L’avez-vous remarqué ? Renault fait certainement partie des constructeurs les plus doués pour présenter de très attrayants concept-cars aux plaisantes dénominations, avant de recycler celles-ci pour désigner des modèles de production déprimants, voire même carrément loupés. Ainsi et entre autres, le très beau coupé Fluence a-t-il vu son patronyme réutilisé sur une berline dépourvue d’intérêt ; l’astucieux Scénic de 1991, à l’architecture innovante, n’a abouti qu’à un monospace de facture médiocre ; et le délicieux roadster Wind du Salon de Genève 2004 a été tout bonnement trahi par ses concepteurs, qui n’ont rien trouvé de mieux à faire que de reprendre ce nom si évocateur — l’été, la vitesse, la liberté, et toute cette sorte de choses — pour l’apposer sur une machine improbable dont l’échec était tristement prévisible. Néanmoins, faut-il jeter le bébé avec l’eau du bain ? N’y a-t-il pas au moins une bonne raison de s’intéresser à l’objet ? La Wind de production a-t-elle la moindre chance de devenir un collector ? C’est avec une bonne foi et un souci d’objectivité exemplaires que nous allons nous efforcer de répondre à ces questions fondamentales…
Non
Depuis que la première Mazda MX-5 a fait son apparition, en 1989, bien des constructeurs ont tenté d’imiter l’exemple de la firme d’Hiroshima en s’efforçant, eux aussi, de concevoir des roadsters plus ou moins abordables, basés sur une relative simplicité technique et sur une forme de retour aux sources du plaisir automobile : vous êtes assis aussi près du sol que possible, un seul passager peut vous accompagner, on se contrefout du nombre d’espaces de rangement disponibles à bord, les moteurs ne sont pas forcément des monstres de puissance mais sont calibrés pour les balades sur des départementales ensoleillées, et il suffit de quelques gestes rapides pour décapoter. Au cours des années 1990, des marques aussi différentes que BMW (avec la Z3) ou Fiat (avec la Barchetta) se lancèrent sur ce marché et y rencontrèrent un succès mérité : par leur seule existence, ces voitures rafraîchissantes et joyeuses rappelaient que personne n’est condamné à s’enfermer dans de lugubres déplaçoirs à la morne physionomie. Il fallut cependant une vingtaine d’années à Renault pour se décider à accoucher de son interprétation du concept et c’est ainsi qu’au printemps 2010, toujours à Genève, le Losange présenta la version définitive de la Wind. Définitive parce que, comme nous l’avons évoqué plus haut, six ans plus tôt et au même endroit, les visiteurs du Palexpo avaient pu admirer une tout autre Wind Concept, très prometteuse, pleine de grâce, joviale et dont les possibilités d’industrialisation ne ressemblaient pas à une chimère.
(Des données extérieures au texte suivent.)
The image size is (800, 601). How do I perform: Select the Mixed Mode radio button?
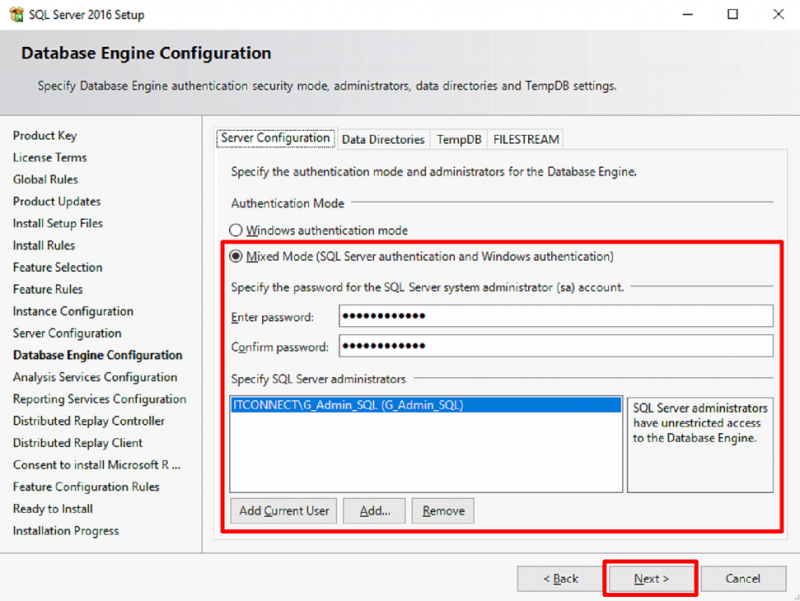pyautogui.click(x=234, y=256)
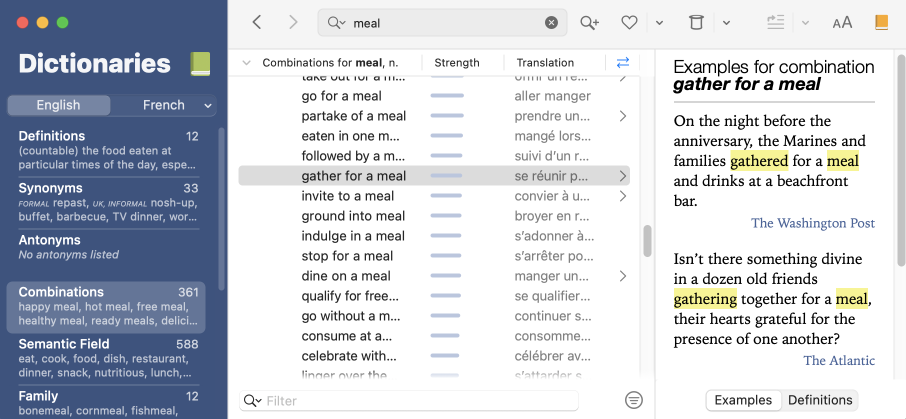Expand the 'partake of a meal' row chevron
The width and height of the screenshot is (906, 419).
tap(623, 116)
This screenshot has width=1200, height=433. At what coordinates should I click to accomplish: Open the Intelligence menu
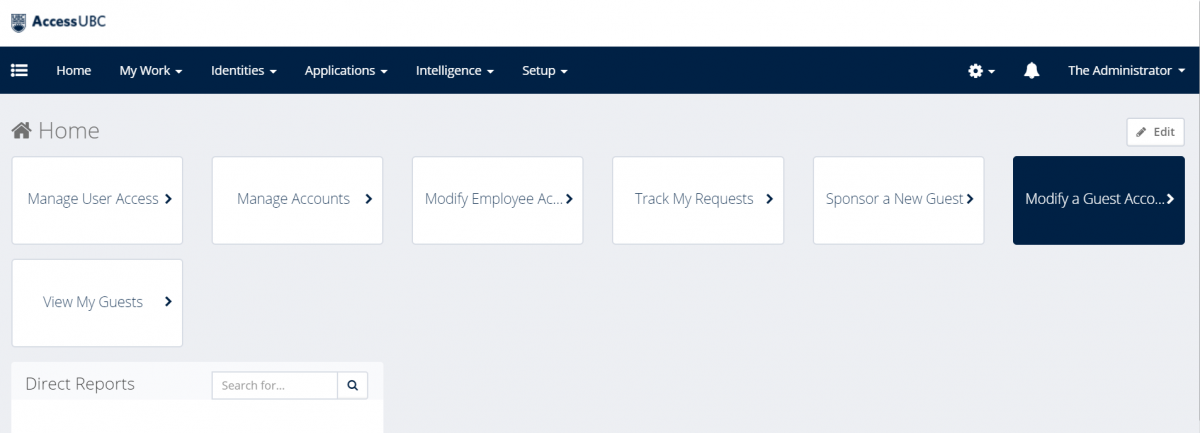(x=455, y=70)
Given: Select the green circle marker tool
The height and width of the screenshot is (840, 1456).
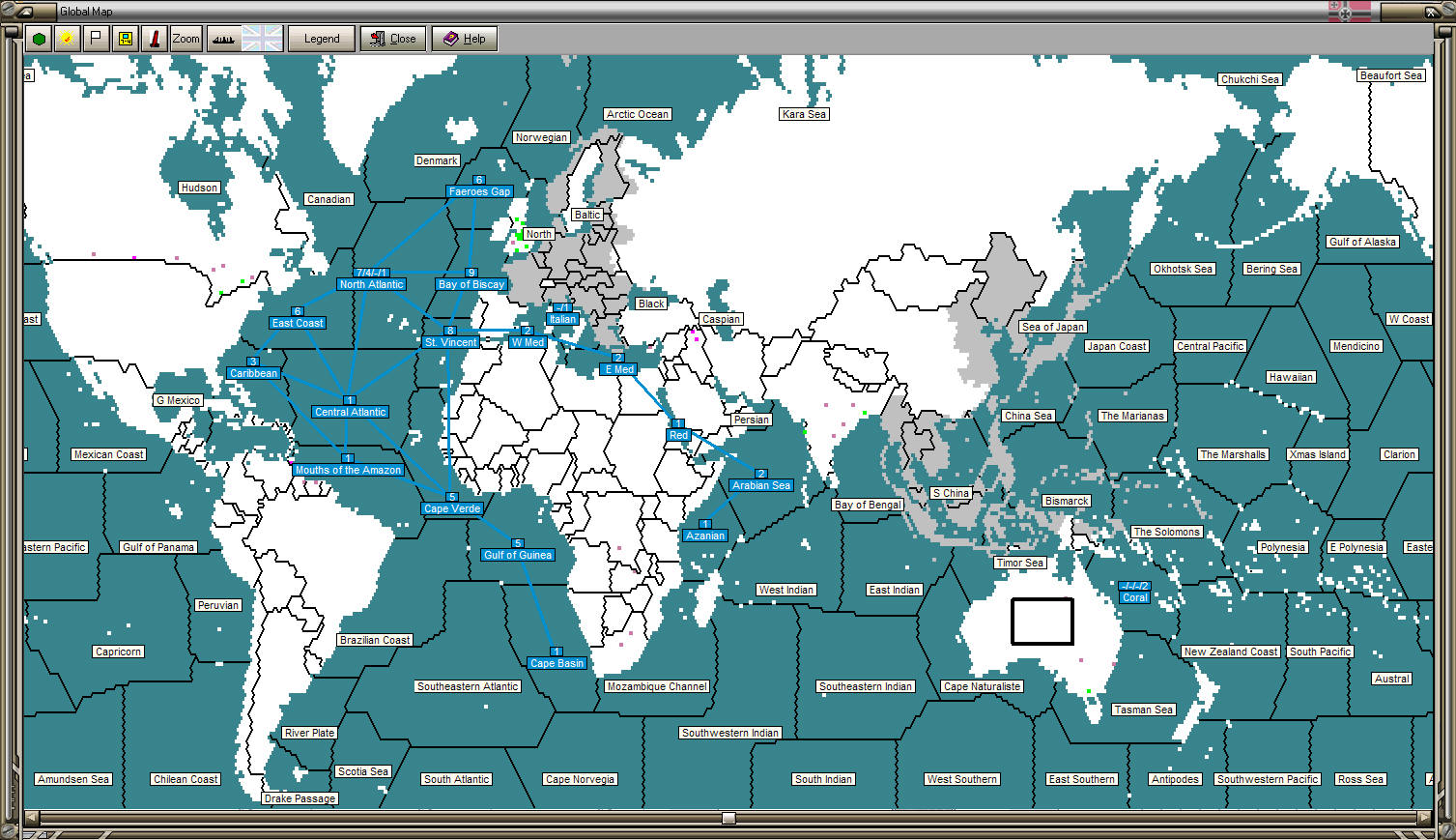Looking at the screenshot, I should (x=39, y=38).
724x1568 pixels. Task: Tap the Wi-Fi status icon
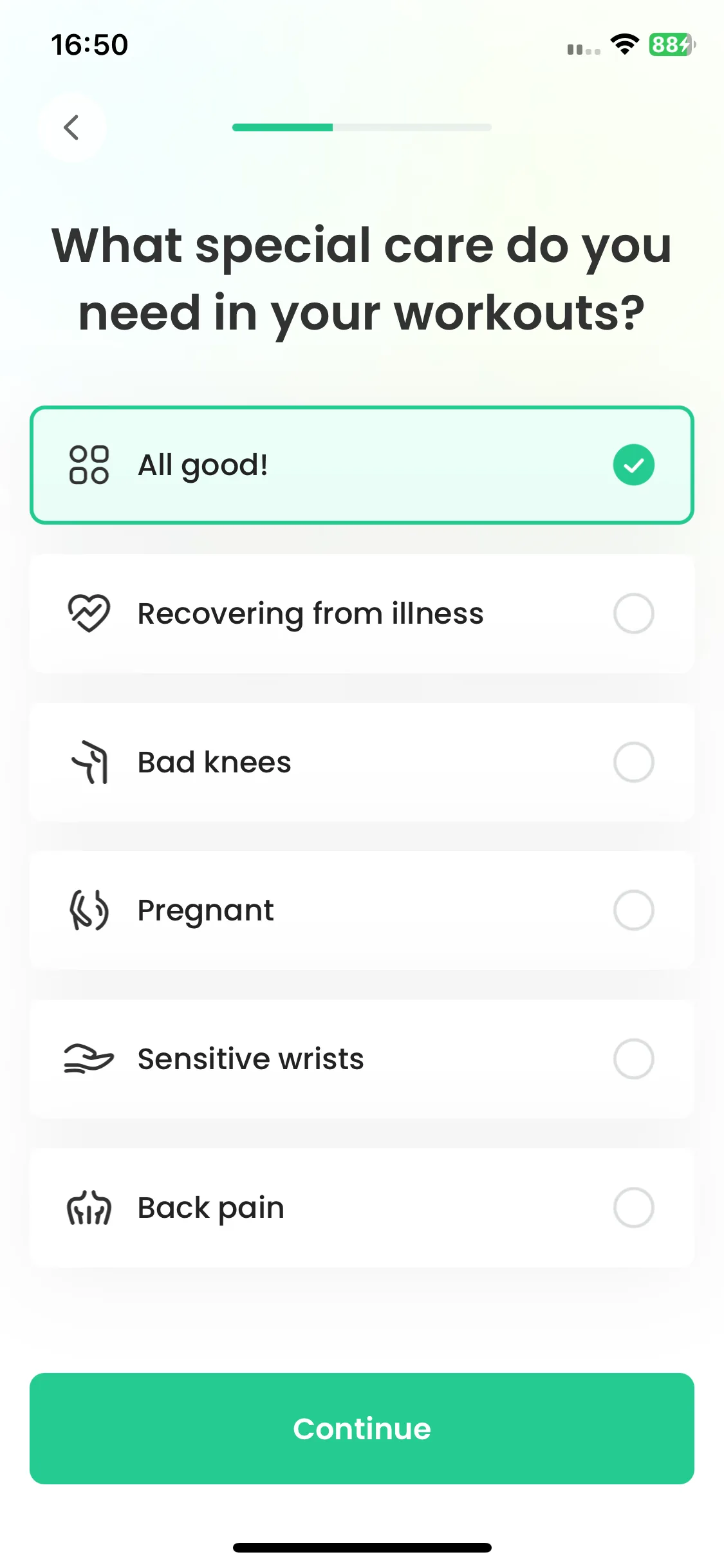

Il y avait donc de quoi se montrer perplexe en découvrant ce dérivé de la Twingo II, tout entier élaboré autour d’un toit pivotant selon une cinématique astucieuse mais dont, malheureusement, l’intégration avait dicté des proportions particulièrement maladroites. Bien sûr, la beauté demeure une notion éminemment subjective mais il reste difficile d’accorder à cette étrange carrosserie les vertus de l’élégance classique. Insuffisamment fragmentés, les trois volumes de l’auto paraissent vouloir fusionner en un seul — démontrant par-là même l’absence de viabilité d’un roadster monocorps. À bord, le mobilier est globalement issu de la Twingo mais renonce heureusement à l’instrumentation centrale : Renault a fait l’effort de dessiner un bloc instrumental classique et plutôt bien présenté — vivent les aiguilles ! — mais cela ne compense pas les errances de la finition, la laideur des matériaux ni la présence d’un volant aussi charismatique qu’un parpaing.
Oui
Toutefois, si vous consentez à vous installer derrière ledit volant, vous découvrirez une machine fort compétente. Car son châssis n’a pas été mis au point par des incapables : les trains de roulement sont identiques à ceux de la Twingo R.S., dont la Wind sommitale — la seule recommandable, à notre humble avis — reprend également la mécanique. Avec 133 chevaux pour un peu moins de 1200 kilos, le rapport poids/puissance n’est pas celui d’une Lotus Elise, mais qu’importe : la vocation de l’engin se situe ailleurs. Très agréable à mener sur les parcours sinueux, bénéficiant d’un excellent compromis de suspension et de freins à la hauteur, l’auto ne trahit pas ses origines, ni le pedigree de ses devancières ; comme chacun sait, la Twingo II doit beaucoup à la Clio II, dont les versions sportives continuent de faire référence. De sorte qu’il n’est pas exagéré de considérer la Wind comme une Clio R.S. découvrable avec deux places en moins (et moins puissante, ajouteront les grincheux).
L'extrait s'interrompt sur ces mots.